■ **EXERCISE DETAILS**
Each record below is to be reproduced without any change.

= = =

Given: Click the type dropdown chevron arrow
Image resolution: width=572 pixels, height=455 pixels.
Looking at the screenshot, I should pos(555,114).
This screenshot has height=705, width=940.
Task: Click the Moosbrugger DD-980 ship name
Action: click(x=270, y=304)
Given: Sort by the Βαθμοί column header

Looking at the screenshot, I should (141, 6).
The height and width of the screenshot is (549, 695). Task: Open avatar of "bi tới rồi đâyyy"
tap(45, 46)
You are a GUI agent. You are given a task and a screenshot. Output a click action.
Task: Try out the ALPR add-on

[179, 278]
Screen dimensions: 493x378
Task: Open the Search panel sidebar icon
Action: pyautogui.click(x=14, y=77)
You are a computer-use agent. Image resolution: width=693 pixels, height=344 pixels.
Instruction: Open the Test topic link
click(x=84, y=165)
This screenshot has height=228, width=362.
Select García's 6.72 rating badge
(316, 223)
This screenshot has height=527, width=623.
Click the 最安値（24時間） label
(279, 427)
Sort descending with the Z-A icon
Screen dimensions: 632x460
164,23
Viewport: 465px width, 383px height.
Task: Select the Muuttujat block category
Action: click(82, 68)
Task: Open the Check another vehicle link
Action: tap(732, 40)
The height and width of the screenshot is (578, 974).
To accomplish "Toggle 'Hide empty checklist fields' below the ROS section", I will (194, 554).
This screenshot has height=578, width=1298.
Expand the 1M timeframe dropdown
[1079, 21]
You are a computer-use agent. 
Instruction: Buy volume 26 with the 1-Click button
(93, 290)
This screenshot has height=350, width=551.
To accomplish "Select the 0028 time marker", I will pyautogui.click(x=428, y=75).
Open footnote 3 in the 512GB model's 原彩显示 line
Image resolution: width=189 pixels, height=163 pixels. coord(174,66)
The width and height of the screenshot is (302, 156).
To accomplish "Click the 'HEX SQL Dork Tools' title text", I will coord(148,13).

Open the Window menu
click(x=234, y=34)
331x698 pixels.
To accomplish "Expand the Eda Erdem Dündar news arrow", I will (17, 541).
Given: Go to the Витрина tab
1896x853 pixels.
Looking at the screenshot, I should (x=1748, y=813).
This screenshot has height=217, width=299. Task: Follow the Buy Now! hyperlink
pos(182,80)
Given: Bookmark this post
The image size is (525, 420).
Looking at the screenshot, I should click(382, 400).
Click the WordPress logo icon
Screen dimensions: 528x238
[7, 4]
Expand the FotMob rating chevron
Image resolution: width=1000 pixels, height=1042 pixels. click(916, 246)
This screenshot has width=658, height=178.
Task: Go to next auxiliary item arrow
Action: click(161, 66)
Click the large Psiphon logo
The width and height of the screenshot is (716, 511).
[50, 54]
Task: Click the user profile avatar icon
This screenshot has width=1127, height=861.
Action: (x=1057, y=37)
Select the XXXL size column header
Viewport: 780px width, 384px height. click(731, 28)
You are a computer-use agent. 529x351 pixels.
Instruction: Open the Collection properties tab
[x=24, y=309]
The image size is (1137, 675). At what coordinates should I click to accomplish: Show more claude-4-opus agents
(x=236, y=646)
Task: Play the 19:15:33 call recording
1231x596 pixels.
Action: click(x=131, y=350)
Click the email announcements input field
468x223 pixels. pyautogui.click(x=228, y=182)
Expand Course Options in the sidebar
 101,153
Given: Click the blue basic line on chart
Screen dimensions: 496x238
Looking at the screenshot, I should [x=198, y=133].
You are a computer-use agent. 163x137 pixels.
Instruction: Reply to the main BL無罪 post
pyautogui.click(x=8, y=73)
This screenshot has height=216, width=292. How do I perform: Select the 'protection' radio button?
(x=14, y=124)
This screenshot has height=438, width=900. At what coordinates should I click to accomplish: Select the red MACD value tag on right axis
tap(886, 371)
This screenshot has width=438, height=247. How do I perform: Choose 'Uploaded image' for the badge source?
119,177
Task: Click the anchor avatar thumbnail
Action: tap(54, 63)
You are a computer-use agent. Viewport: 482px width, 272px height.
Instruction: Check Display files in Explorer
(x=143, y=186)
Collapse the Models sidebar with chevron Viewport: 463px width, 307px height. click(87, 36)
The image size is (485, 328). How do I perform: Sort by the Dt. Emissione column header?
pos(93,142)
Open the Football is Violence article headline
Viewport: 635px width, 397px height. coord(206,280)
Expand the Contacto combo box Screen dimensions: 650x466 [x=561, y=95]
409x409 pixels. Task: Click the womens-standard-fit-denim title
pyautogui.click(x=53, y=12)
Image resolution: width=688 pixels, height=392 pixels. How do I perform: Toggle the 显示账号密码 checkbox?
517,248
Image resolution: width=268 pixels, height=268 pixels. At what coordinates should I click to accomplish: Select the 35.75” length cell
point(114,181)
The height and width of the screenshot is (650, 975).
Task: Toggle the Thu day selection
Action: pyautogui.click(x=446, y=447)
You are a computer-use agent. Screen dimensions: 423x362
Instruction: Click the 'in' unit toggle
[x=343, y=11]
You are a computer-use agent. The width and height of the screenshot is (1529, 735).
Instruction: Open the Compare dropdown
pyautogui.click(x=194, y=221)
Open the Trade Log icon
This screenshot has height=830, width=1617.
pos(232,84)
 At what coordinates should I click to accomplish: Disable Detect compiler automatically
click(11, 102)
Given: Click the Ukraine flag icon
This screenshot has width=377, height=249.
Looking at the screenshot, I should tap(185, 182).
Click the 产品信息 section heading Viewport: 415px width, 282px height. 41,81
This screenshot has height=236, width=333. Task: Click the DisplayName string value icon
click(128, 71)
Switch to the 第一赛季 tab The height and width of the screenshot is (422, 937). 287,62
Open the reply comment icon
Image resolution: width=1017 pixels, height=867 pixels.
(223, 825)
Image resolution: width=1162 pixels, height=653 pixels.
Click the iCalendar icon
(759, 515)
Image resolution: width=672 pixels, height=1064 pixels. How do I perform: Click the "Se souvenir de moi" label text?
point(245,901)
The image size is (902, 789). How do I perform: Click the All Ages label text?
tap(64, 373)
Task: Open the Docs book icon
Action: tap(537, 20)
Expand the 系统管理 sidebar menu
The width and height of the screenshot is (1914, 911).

= = =

■ **REPLY TO THE TASK**
Given: Click the type dropdown chevron arrow
Image resolution: width=572 pixels, height=455 pixels.
Looking at the screenshot, I should pos(555,114).
This screenshot has height=705, width=940.
Task: Click the Moosbrugger DD-980 ship name
Action: click(x=270, y=304)
Given: Sort by the Βαθμοί column header

Looking at the screenshot, I should (141, 6).
The height and width of the screenshot is (549, 695). Task: Open avatar of "bi tới rồi đâyyy"
tap(45, 46)
You are a GUI agent. You are given a task and a screenshot. Output a click action.
Task: Try out the ALPR add-on

[179, 278]
Screen dimensions: 493x378
Task: Open the Search panel sidebar icon
Action: pyautogui.click(x=14, y=77)
You are a computer-use agent. Image resolution: width=693 pixels, height=344 pixels.
Instruction: Open the Test topic link
click(x=84, y=165)
This screenshot has height=228, width=362.
Select García's 6.72 rating badge
(316, 223)
This screenshot has height=527, width=623.
Click the 最安値（24時間） label
(279, 427)
Sort descending with the Z-A icon
Screen dimensions: 632x460
164,23
Viewport: 465px width, 383px height.
Task: Select the Muuttujat block category
Action: click(82, 68)
Task: Open the Check another vehicle link
Action: tap(732, 40)
The height and width of the screenshot is (578, 974).
To accomplish "Toggle 'Hide empty checklist fields' below the ROS section", I will (194, 554).
This screenshot has height=578, width=1298.
Expand the 1M timeframe dropdown
[1079, 21]
You are a computer-use agent. 
Instruction: Buy volume 26 with the 1-Click button
(93, 290)
This screenshot has height=350, width=551.
To accomplish "Select the 0028 time marker", I will pyautogui.click(x=428, y=75).
Open footnote 3 in the 512GB model's 原彩显示 line
Image resolution: width=189 pixels, height=163 pixels. coord(174,66)
The width and height of the screenshot is (302, 156).
To accomplish "Click the 'HEX SQL Dork Tools' title text", I will coord(148,13).

Open the Window menu
click(x=234, y=34)
331x698 pixels.
To accomplish "Expand the Eda Erdem Dündar news arrow", I will (17, 541).
Given: Go to the Витрина tab
1896x853 pixels.
Looking at the screenshot, I should (x=1748, y=813).
This screenshot has height=217, width=299. Task: Follow the Buy Now! hyperlink
pos(182,80)
Given: Bookmark this post
The image size is (525, 420).
Looking at the screenshot, I should click(382, 400).
Click the WordPress logo icon
Screen dimensions: 528x238
[7, 4]
Expand the FotMob rating chevron
Image resolution: width=1000 pixels, height=1042 pixels. click(916, 246)
This screenshot has width=658, height=178.
Task: Go to next auxiliary item arrow
Action: click(161, 66)
Click the large Psiphon logo
The width and height of the screenshot is (716, 511).
[50, 54]
Task: Click the user profile avatar icon
This screenshot has width=1127, height=861.
Action: (x=1057, y=37)
Select the XXXL size column header
Viewport: 780px width, 384px height. click(731, 28)
You are a computer-use agent. 529x351 pixels.
Instruction: Open the Collection properties tab
[x=24, y=309]
The image size is (1137, 675). At what coordinates should I click to accomplish: Show more claude-4-opus agents
(x=236, y=646)
Task: Play the 19:15:33 call recording
1231x596 pixels.
Action: click(x=131, y=350)
Click the email announcements input field
468x223 pixels. pyautogui.click(x=228, y=182)
Expand Course Options in the sidebar
 101,153
Given: Click the blue basic line on chart
Screen dimensions: 496x238
Looking at the screenshot, I should [x=198, y=133].
You are a computer-use agent. 163x137 pixels.
Instruction: Reply to the main BL無罪 post
pyautogui.click(x=8, y=73)
This screenshot has height=216, width=292. How do I perform: Select the 'protection' radio button?
(x=14, y=124)
This screenshot has height=438, width=900. At what coordinates should I click to accomplish: Select the red MACD value tag on right axis
tap(886, 371)
This screenshot has width=438, height=247. How do I perform: Choose 'Uploaded image' for the badge source?
119,177
Task: Click the anchor avatar thumbnail
Action: tap(54, 63)
You are a computer-use agent. Viewport: 482px width, 272px height.
Instruction: Check Display files in Explorer
(x=143, y=186)
Collapse the Models sidebar with chevron Viewport: 463px width, 307px height. click(87, 36)
The image size is (485, 328). How do I perform: Sort by the Dt. Emissione column header?
pos(93,142)
Open the Football is Violence article headline
Viewport: 635px width, 397px height. coord(206,280)
Expand the Contacto combo box Screen dimensions: 650x466 [x=561, y=95]
409x409 pixels. Task: Click the womens-standard-fit-denim title
pyautogui.click(x=53, y=12)
Image resolution: width=688 pixels, height=392 pixels. How do I perform: Toggle the 显示账号密码 checkbox?
517,248
Image resolution: width=268 pixels, height=268 pixels. At what coordinates should I click to accomplish: Select the 35.75” length cell
point(114,181)
The height and width of the screenshot is (650, 975).
Task: Toggle the Thu day selection
Action: pyautogui.click(x=446, y=447)
You are a computer-use agent. Screen dimensions: 423x362
Instruction: Click the 'in' unit toggle
[x=343, y=11]
You are a computer-use agent. The width and height of the screenshot is (1529, 735).
Instruction: Open the Compare dropdown
pyautogui.click(x=194, y=221)
Open the Trade Log icon
This screenshot has height=830, width=1617.
pos(232,84)
 At what coordinates should I click to accomplish: Disable Detect compiler automatically
click(11, 102)
Given: Click the Ukraine flag icon
This screenshot has width=377, height=249.
Looking at the screenshot, I should tap(185, 182).
Click the 产品信息 section heading Viewport: 415px width, 282px height. 41,81
This screenshot has height=236, width=333. Task: Click the DisplayName string value icon
click(128, 71)
Switch to the 第一赛季 tab The height and width of the screenshot is (422, 937). 287,62
Open the reply comment icon
Image resolution: width=1017 pixels, height=867 pixels.
(223, 825)
Image resolution: width=1162 pixels, height=653 pixels.
Click the iCalendar icon
(759, 515)
Image resolution: width=672 pixels, height=1064 pixels. How do I perform: Click the "Se souvenir de moi" label text?
point(245,901)
The image size is (902, 789). How do I perform: Click the All Ages label text?
tap(64, 373)
Task: Open the Docs book icon
Action: tap(537, 20)
Expand the 系统管理 sidebar menu
The width and height of the screenshot is (1914, 911).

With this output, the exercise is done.